------ Exercise passage
I did, and then promptly used it for 2 hours straight. It's excellent. Going to save me so much time.

hypoxia | 1 year ago | on: Ask HN: What's the hardest part of building AI Agents?

My $0.02: it's too hard to build and iterate on complex workflows.

Every agent uses a meta-workflow (eg. ReAct is plan->act->observe, with some added steps to check for completion etc.).

The teams that have been successful with agents do so by building better but more complex workflows.

Most notably, AlphaCodium's "From Prompt Engineering to Flow Engineering" https://github.com/Codium-ai/AlphaCodium

Our current tools don't do a great job of making it simple to build and iterate on these workflows.

For example, here's a HN post from yesterday where a user created their own workflow management platform because of their frustration with the leading tooling providers: https://news.ycombinator.com/item?id=42299098

I think once we get this tooling right and start to build more expertise in the process of flow engineering, we'll start to faster improvement in agent quality.

hypoxia | 1 year ago | on: Show HN: Flow – A dynamic task engine for building AI agents

Thank you for building this! It looks excellent and geared at exactly the same problems I've been facing. In fact, I've been working on a very similar package and this may have just saved me a ton of time. Excited to give it a try!
------------
● Work instructions:
1 > Answer these questions using the comment thread above:
(a) What steps make up ReAct's meta-workflow, according to the thread?
(b) What is the title of the AlphaCodium work the thread cites?
(c) What did the user in the HN post from yesterday create out of frustration with the leading tooling providers?
2 > Reproduce the part of the comment thread above that begins at the words "My $0.02: it's" and ends after "in agent quality.".
------ Data
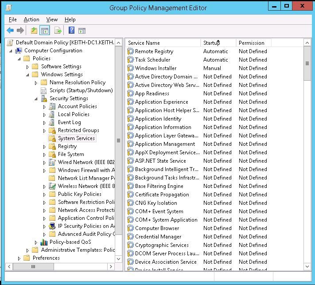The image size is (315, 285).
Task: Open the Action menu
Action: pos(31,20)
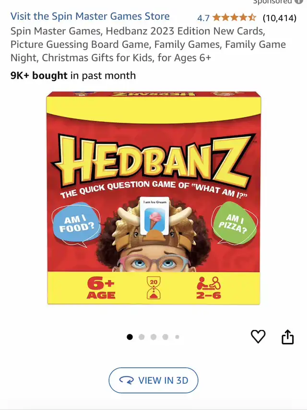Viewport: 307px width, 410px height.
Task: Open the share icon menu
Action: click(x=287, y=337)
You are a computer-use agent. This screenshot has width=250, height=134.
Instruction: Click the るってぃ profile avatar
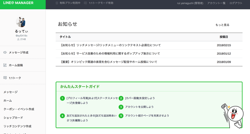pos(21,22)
------------
------ Data
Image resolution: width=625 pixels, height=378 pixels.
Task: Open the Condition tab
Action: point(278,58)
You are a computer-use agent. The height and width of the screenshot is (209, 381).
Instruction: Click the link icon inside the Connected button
------------
------ Data
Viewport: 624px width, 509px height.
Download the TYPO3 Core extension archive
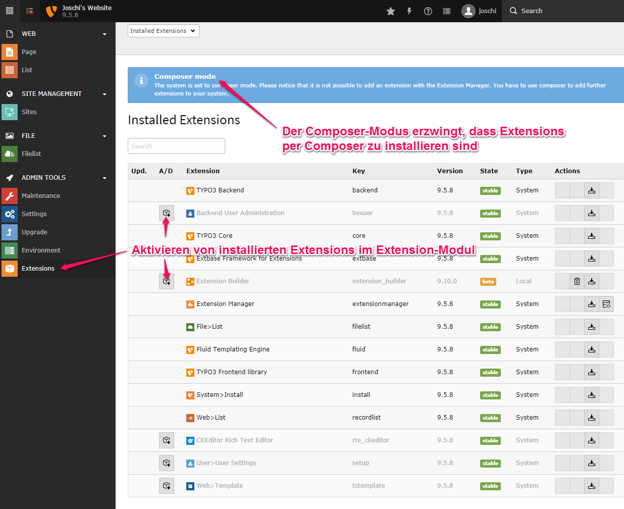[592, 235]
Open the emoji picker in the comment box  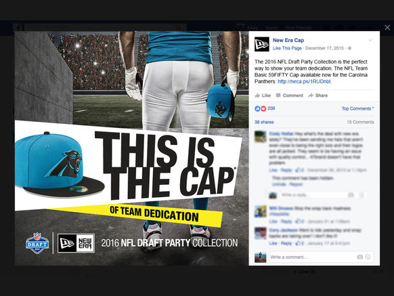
------------
● Solutions:
1 >
(a) Plan, act and observe, with some added steps to check for completion.
(b) "From Prompt Engineering to Flow Engineering".
(c) Their own workflow management platform.

2 >
My $0.02: it's too hard to build and iterate on complex workflows.

Every agent uses a meta-workflow (eg. ReAct is plan->act->observe, with some added steps to check for completion etc.).

The teams that have been successful with agents do so by building better but more complex workflows.

Most notably, AlphaCodium's "From Prompt Engineering to Flow Engineering" https://github.com/Codium-ai/AlphaCodium

Our current tools don't do a great job of making it simple to build and iterate on these workflows.

For example, here's a HN post from yesterday where a user created their own workflow management platform because of their frustration with the leading tooling providers: https://news.ycombinator.com/item?id=42299098

I think once we get this tooling right and start to build more expertise in the process of flow engineering, we'll start to faster improvement in agent quality.